# The "Newbie" Bible



## ghd314 (May 27, 2008)

I hate the term newbie...

Anyway, i'm a realtively new user to the forum, and it's fairly obvious that there's a lot of "us" about. I've noticed that there's also a lot of posts from new members who, if they bothered to spend an hour reading some of the stickies or threads, would be able to answer their own questions.

What I was wondering was would it be feasible to put together some sort of beginner's booklet type downloadable word document which would contain the basics on diet/routines/goals/equipement/calculating calorie intake etc. with the hope that a new member would know to post their current diet/routine/goals/required calorie intake and help the more experienced members answer their questions sooner.

Or maybe not, just a thought.


----------



## duffman16 (Mar 30, 2008)

reckon this would be good, save a lot of wasted time for everyone


----------



## cellaratt (Jul 16, 2008)

While I like the way you think and it probably would be helpful, let's not forget the benefits of asking questions...It makes the thinkers, think, and the learner's wanna learn...I don't believe there is a end all to be all for this activity...But we could always take great stickies we already have and put them into some kind of welcome package...?


----------



## The Chauffeur (Dec 3, 2007)

gets my vote


----------



## Guest (Jun 12, 2008)

aye word document or a pdf file would be great

the official uk-m guide

im sure we can all contribute in terms of contents

loosing weight/gaining weight

and then perhaps one for training, could mix and match a couple of stickies to forge a good bible im sure

all 'getting started' of course, we dont want too much info, one for file size and two because if people want to know more thats when the questions come handy


----------



## The Animal (Jul 15, 2008)

Every one has a different opinion.

When you read the stickies, you only get one person's opinion. (Albeit an educated one)

Asking questions is a fantastic way to learn.

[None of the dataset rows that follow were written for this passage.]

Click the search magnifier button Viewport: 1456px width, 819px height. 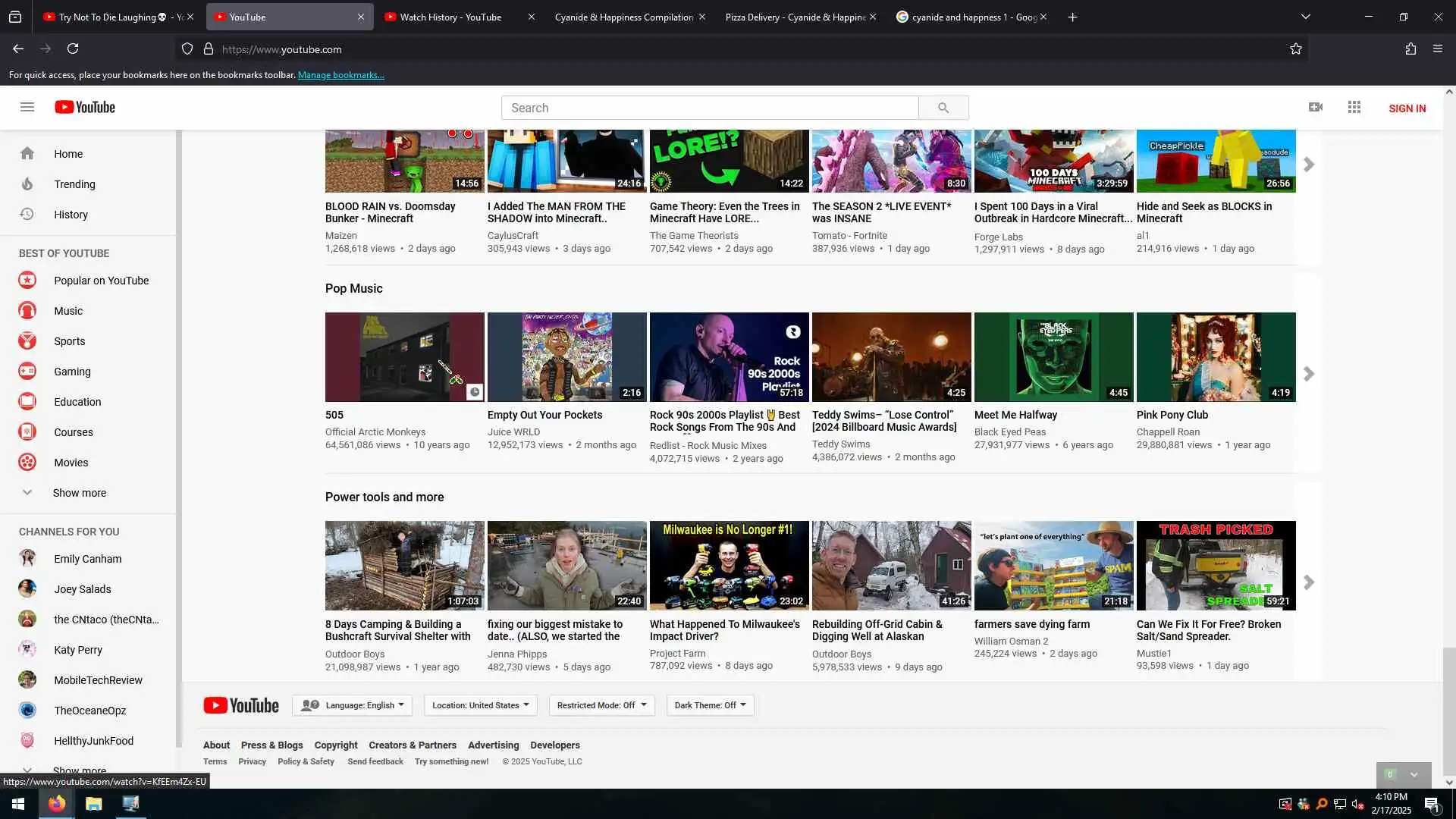[943, 108]
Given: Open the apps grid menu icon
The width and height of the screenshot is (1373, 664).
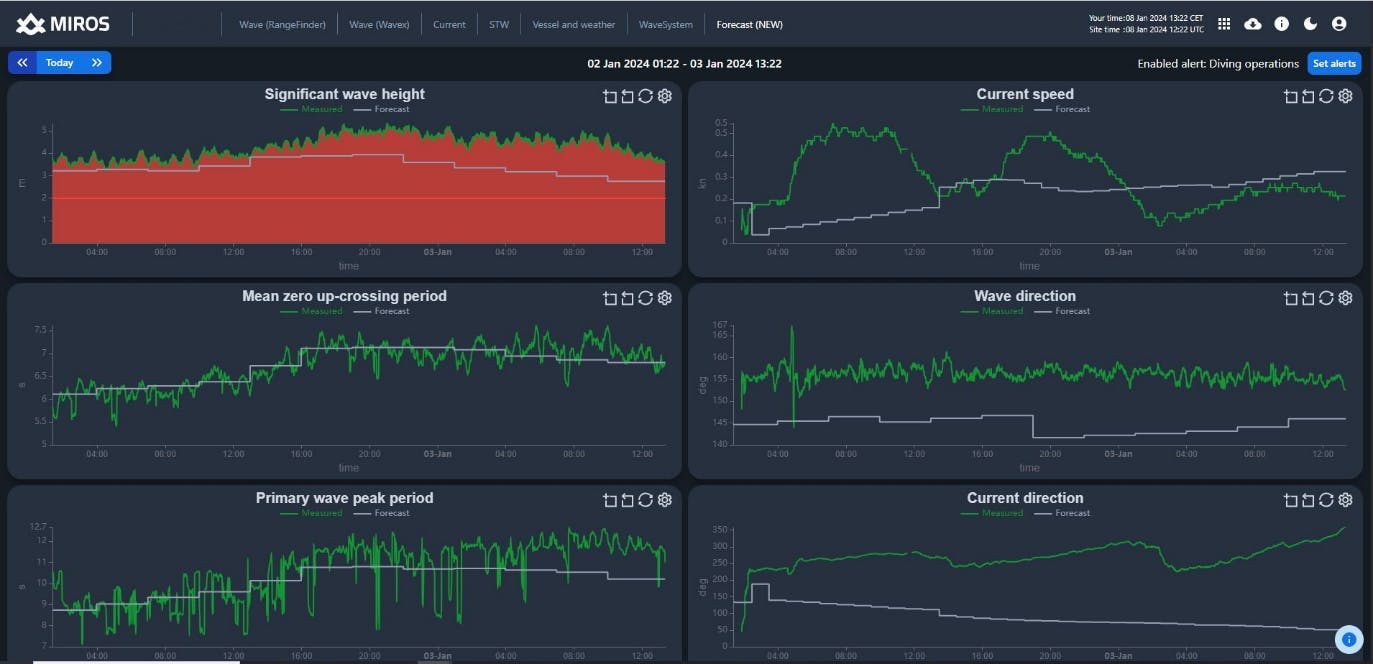Looking at the screenshot, I should pyautogui.click(x=1223, y=23).
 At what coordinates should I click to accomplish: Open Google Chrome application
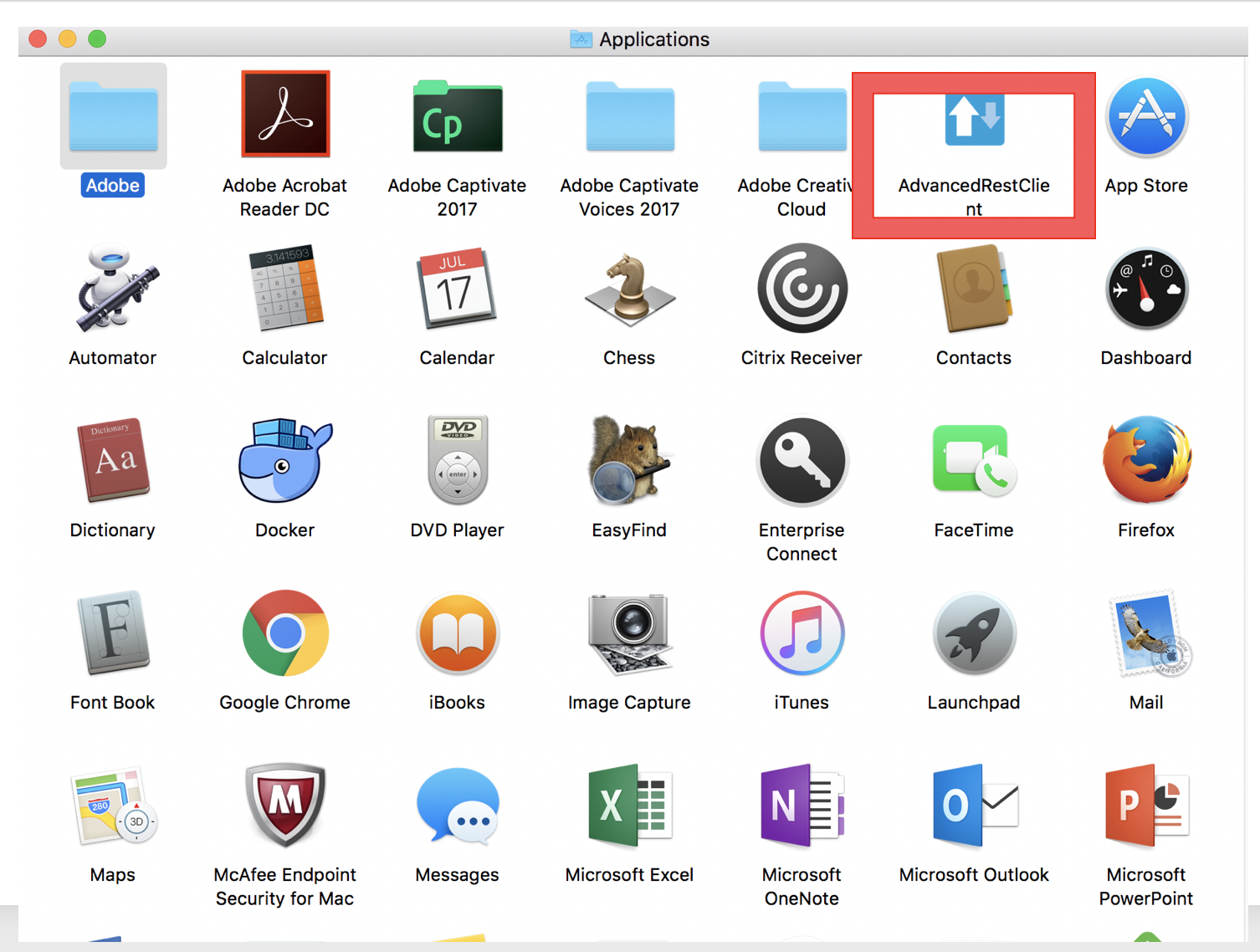tap(285, 633)
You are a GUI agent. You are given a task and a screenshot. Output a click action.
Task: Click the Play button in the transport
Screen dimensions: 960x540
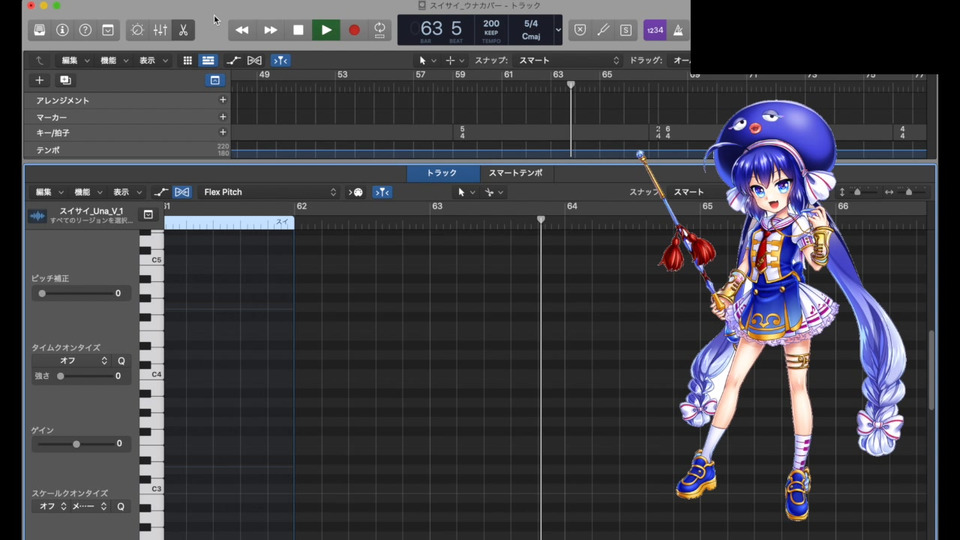tap(326, 30)
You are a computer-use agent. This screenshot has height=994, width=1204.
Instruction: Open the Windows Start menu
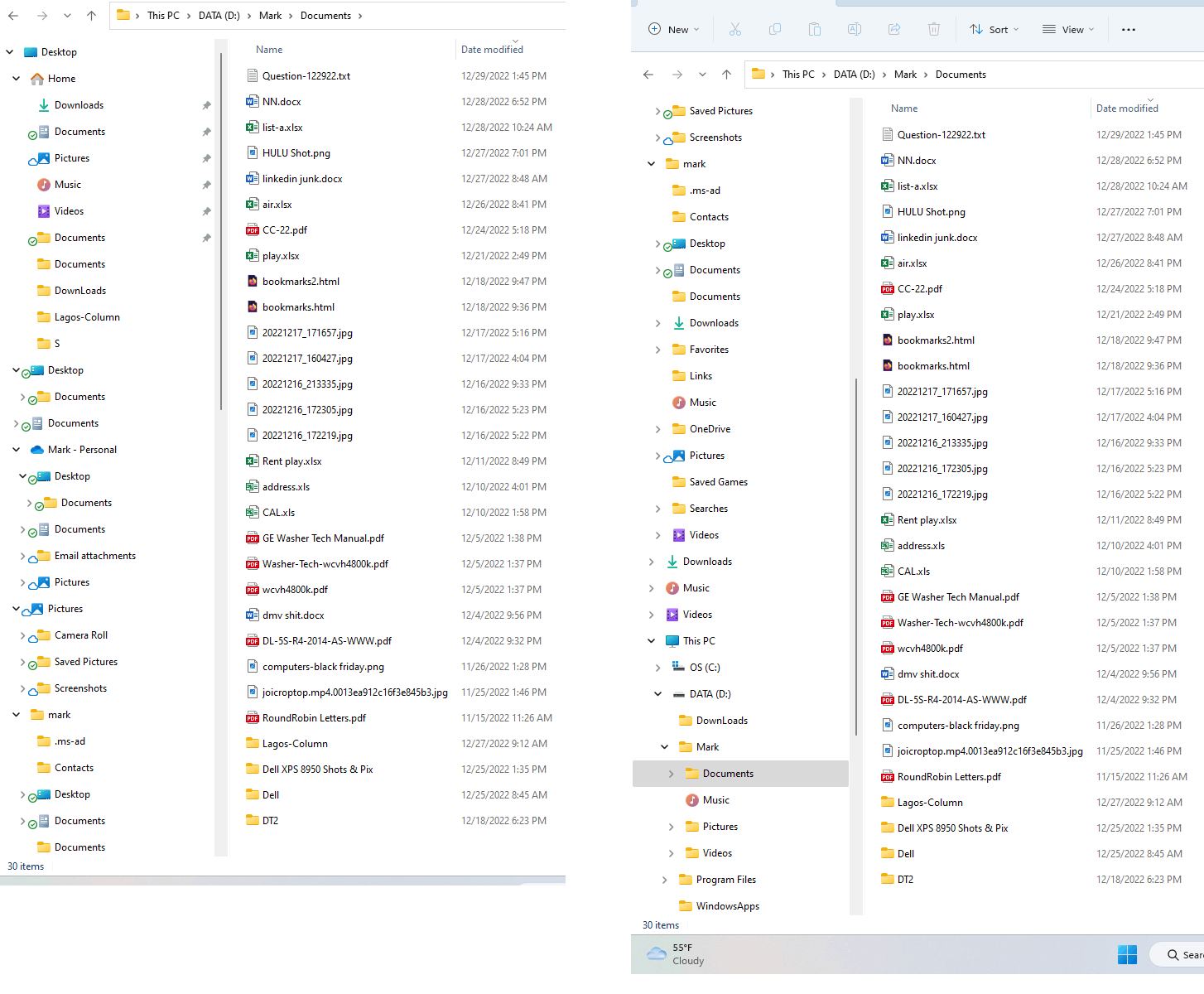(1127, 954)
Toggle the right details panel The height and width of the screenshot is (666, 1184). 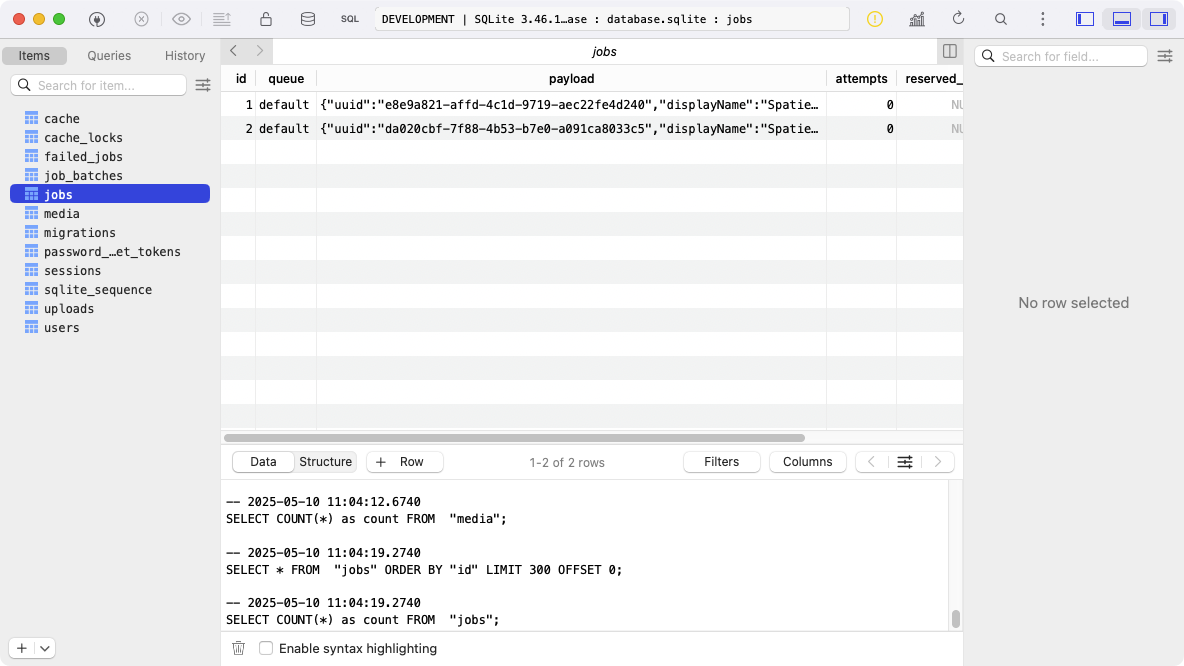1159,19
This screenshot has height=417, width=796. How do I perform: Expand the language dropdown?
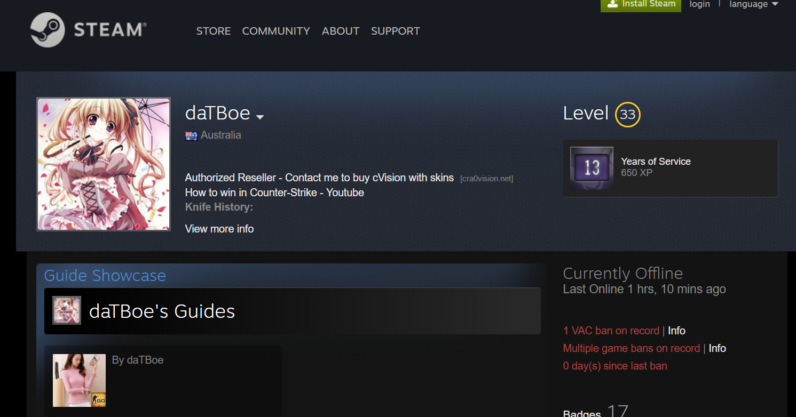coord(753,4)
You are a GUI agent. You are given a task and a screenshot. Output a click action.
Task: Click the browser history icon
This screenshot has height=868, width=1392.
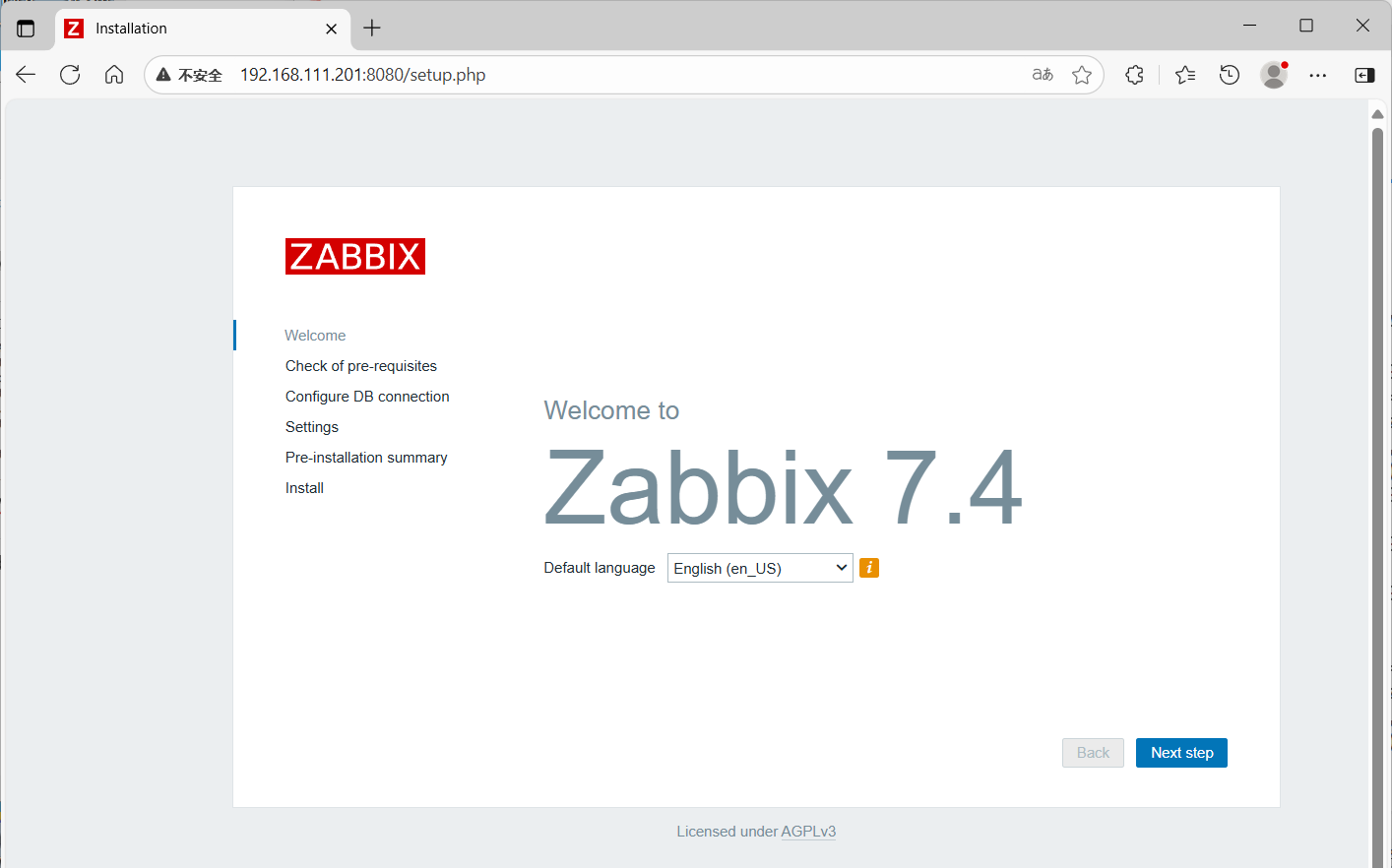click(x=1229, y=74)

I disagree with this idea.


----------



## Geo (Apr 3, 2007)

All that needs to be done is one thread like "Newbie Bible" and just hyper link all the relevant sticky's that guys have taken time to sit and write out regarding diet, training, gear, etc. all in one thread. With one click to each section.

Geo


----------



## Paul1436114510 (Jan 18, 2006)

Alot of people cant be bothered to read long things and prefer to ask questions relating directly to their circumstances, i think if there was a "newbie guide" then it would have to cover too much and yet be so simple to read beacuse otherwise people wouldnt even look at it.


----------



## launish116 (Jun 15, 2009)

New to the forum myself,the problem is there are to many opinions, when you read one thing quite often some contradicts that in a following thread/post and your not sure what to believe


----------



## Big Gunz (Jun 9, 2009)

launish116 said:


> New to the forum myself,the problem is there are to many opinions, when you read one thing quite often some contradicts that in a following thread/post and your not sure what to believe


Thats what Bodybuilding is all about mate. Everybody is different and responds to things differenty so thats why there are so many views. Best thin to do is pick out the most popular things that work for people and give them a try, if they don't work, seek for more relevant information.


----------



## hamsternuts (Feb 8, 2009)

i think it's a good idea, true, there are many different opinions about stuff, but the basics are pretty uniform aren't they?


----------



## Stupeo (Apr 28, 2009)

Sorry for digging up old posts, but i think this would be a very good idea. There is so much information on here.


----------



## ste2103 (Aug 13, 2009)

i think its a good idea but at the same time, is that not what a forum is all about?


----------